• _EXERCISE BRIEF_:
Copies of all lines containing the string "field" are needed from the data below.

BEGIN DATA FOR THIS EXERCISE

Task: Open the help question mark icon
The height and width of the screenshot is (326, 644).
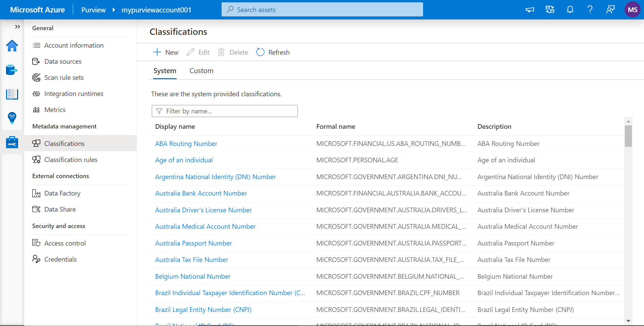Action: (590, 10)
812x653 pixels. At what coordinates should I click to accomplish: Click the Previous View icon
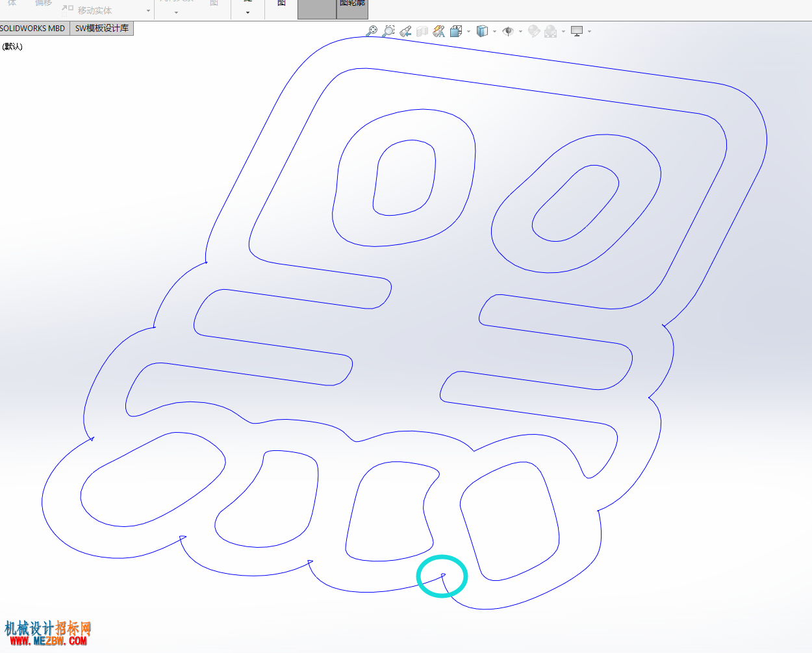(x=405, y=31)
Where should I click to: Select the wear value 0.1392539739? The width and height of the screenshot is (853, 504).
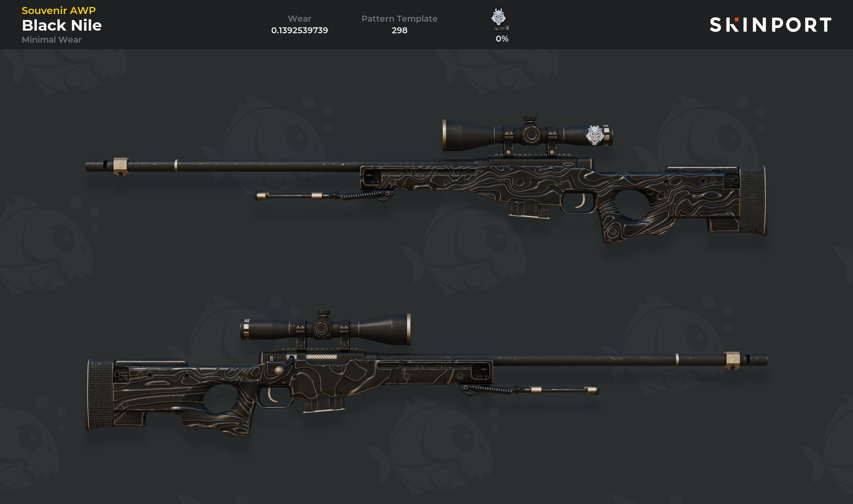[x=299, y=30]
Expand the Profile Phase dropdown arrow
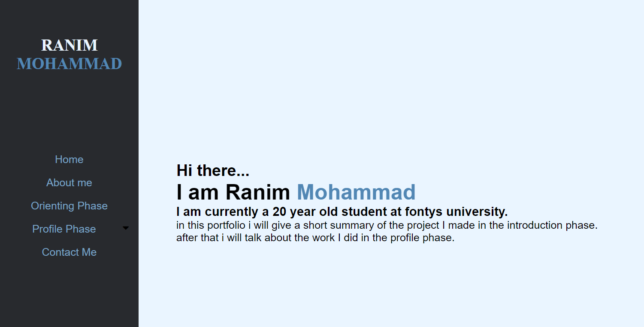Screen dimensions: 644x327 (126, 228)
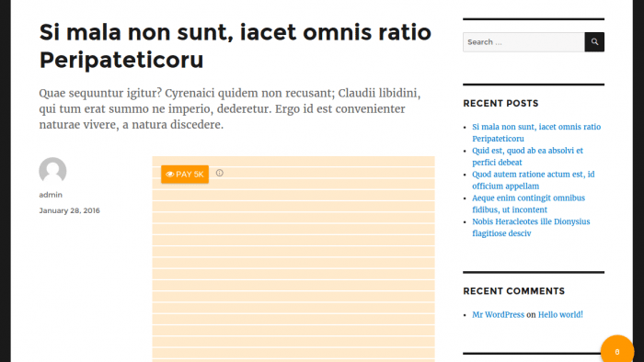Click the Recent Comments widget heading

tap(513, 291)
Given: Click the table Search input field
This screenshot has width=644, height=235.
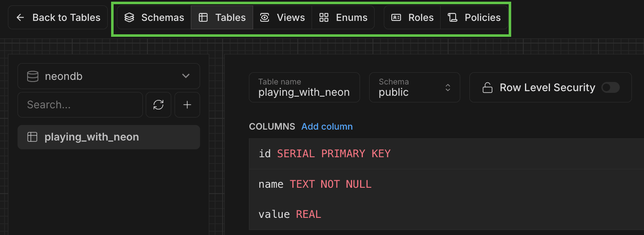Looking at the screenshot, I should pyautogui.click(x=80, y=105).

END DATA FOR THIS EXERCISE
BEGIN DATA FOR THIS EXERCISE

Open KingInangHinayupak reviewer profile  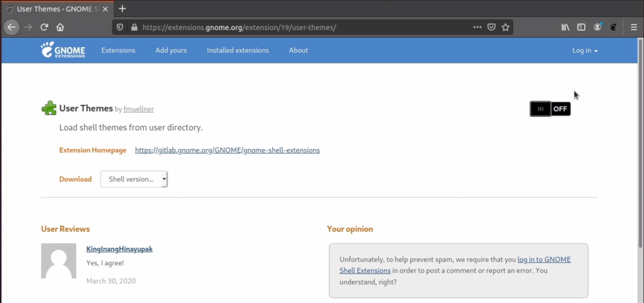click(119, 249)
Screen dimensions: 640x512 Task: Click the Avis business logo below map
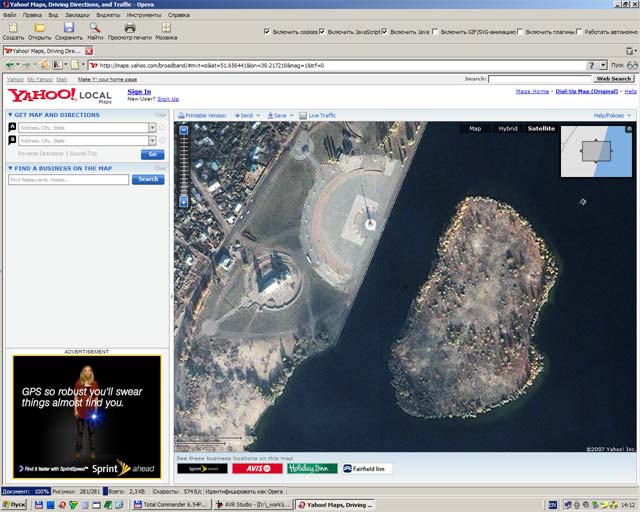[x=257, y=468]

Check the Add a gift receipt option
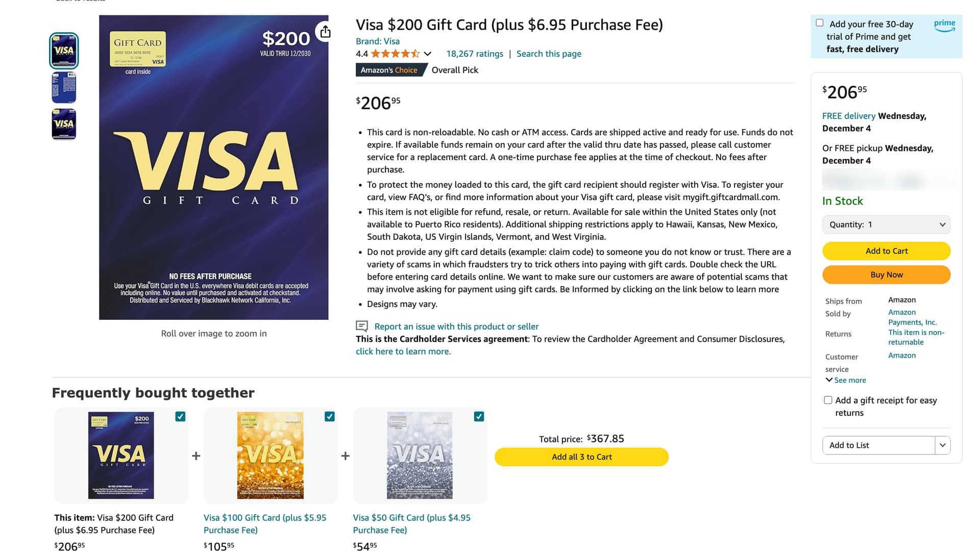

END DATA FOR THIS EXERCISE
BEGIN DATA FOR THIS EXERCISE

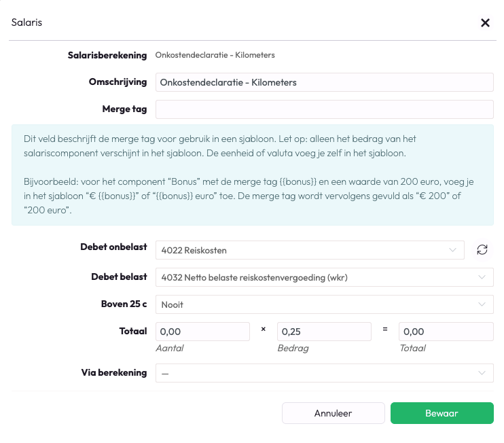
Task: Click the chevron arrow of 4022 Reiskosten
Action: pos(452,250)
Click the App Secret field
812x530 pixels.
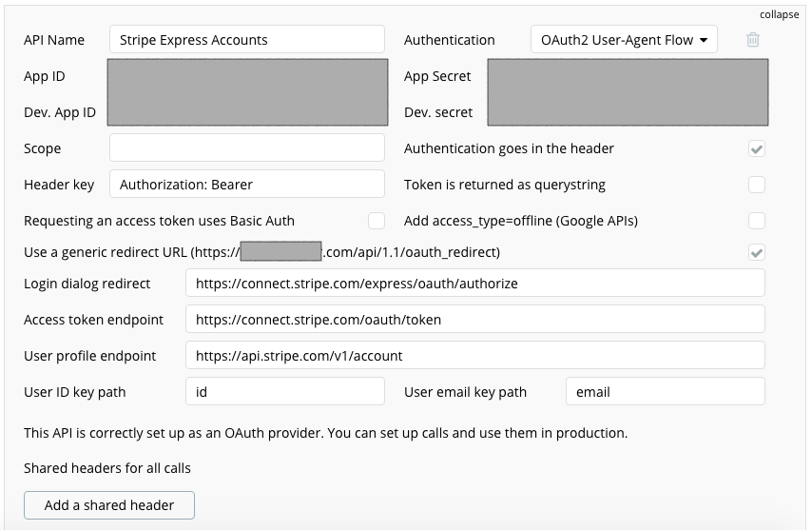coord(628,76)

END DATA FOR THIS EXERCISE

• _REPLY TO THE TASK_:
Given: Click the table Search input field
Click the App Secret field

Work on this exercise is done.